La première est la tendance « Gehry »(Bilbao...),  qui consiste  à poser en avant des sur-façades courbes, partielles et brillantes, en différents matériaux et couleurs, pour troubler le regard qui devine toujours en arrière et en partie les structures verticales et horizontales complexes d’accroche. L’autre grande tendance consiste à fixer par devant un parallélépipède une structure à creux décalée pour jouer de l’épaisseur entre le dedans et le dehors defaçon à se concentrer sur le travail intérieur. Ce sont des façons très technologiques et artistiques de créer de la valeur, où ni l’angle droit, ni l’horizontalité à l’exception des planchers, ni la verticalité ne sont plus des a priori fondamentaux. 

La tendance actuelle (2015) aborde de nouvelles façons de concevoir les espaces intérieurs où le concept de mur, cet espace reposant sur lequel bute le regard sans freiner la pensée, pour réaliser des grands espaces intérieurs où tout devient courbe et complexité, à un point fascinant et réellement hallucinant. Nous ne sommes qu'au début d'une conception architecturale numérisée proprement bouleversante au niveau mondial. Il suffit, pour s'en convaincre, de voir des exemples à l'exposition universelle 2015 de Milan (voir notes de bas de page, avec deux exemples).      

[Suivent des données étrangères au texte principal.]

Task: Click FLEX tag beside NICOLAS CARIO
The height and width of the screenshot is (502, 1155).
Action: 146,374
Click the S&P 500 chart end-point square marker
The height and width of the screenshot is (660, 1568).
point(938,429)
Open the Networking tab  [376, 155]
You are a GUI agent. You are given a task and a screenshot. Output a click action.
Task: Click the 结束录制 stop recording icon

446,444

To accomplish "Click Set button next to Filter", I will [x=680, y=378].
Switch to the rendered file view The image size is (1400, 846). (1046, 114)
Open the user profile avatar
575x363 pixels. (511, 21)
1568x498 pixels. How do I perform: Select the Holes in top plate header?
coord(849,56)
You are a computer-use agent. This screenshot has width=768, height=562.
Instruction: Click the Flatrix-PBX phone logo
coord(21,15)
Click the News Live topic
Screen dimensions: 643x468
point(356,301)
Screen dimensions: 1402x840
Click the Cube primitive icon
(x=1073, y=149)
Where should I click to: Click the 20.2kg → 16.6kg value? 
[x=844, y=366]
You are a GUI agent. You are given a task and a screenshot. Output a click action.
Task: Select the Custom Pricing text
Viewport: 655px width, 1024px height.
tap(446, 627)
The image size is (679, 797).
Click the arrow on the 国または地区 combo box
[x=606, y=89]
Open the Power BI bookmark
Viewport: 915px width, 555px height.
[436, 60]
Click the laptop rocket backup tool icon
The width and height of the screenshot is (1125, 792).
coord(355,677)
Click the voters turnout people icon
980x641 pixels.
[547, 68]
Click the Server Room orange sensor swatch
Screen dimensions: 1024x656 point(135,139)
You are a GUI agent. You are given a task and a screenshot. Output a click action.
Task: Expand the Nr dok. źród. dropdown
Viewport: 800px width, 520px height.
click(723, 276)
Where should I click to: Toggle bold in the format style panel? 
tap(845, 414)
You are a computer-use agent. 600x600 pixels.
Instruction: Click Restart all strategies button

Ce billet fait partie de ces réflexions jamais abouties qui naissent à la suite de perceptions visuelles contradictoires. Citons dans notre société ouverte, la tendance des murs extérieurs à s’élever alors que les open space sont un must de l’habitat d’aujourd’hui, qui qui co-existe avec la demande de chacun d'avoir un coin à soi, la demande de vue vers l'extérieur sans vue chez soi… l'exigence des touristes de « grands paysages » sans habitations visibles, ni signes de la vie fonctionnelle d'aujourd'hui… Et ce, alors même que les frontières entre les domaines publics et privés fluctuent mais pas toujours dans le sens qu'on pense, les mutations si rapides qu'on ne sait plus de laquelle on parle, les  frontières mentales  toujours présentes et peut être d'autant plus qu'on croit les avoir éradiquées … Une affaire à suivre, donc

   

Maisons normandes, Pont L'Evêque, ville ancienne, Cl. Elisabeth Poulain Maisons normandes, Pont L'Evêque, ville ancienne, Cl. Elisabeth Poulain
Maisons normandes, Pont L'Evêque, ville ancienne, Cl. Elisabeth Poulain Maisons normandes, Pont L'Evêque, ville ancienne, Cl. Elisabeth Poulain

Maisons normandes, Pont L'Evêque, ville ancienne, Cl. Elisabeth Poulain

Pour suivre le chemin

. Mur de briques http://fr.wikipedia.org/wiki/Brique_(mat%C3%A9riau)  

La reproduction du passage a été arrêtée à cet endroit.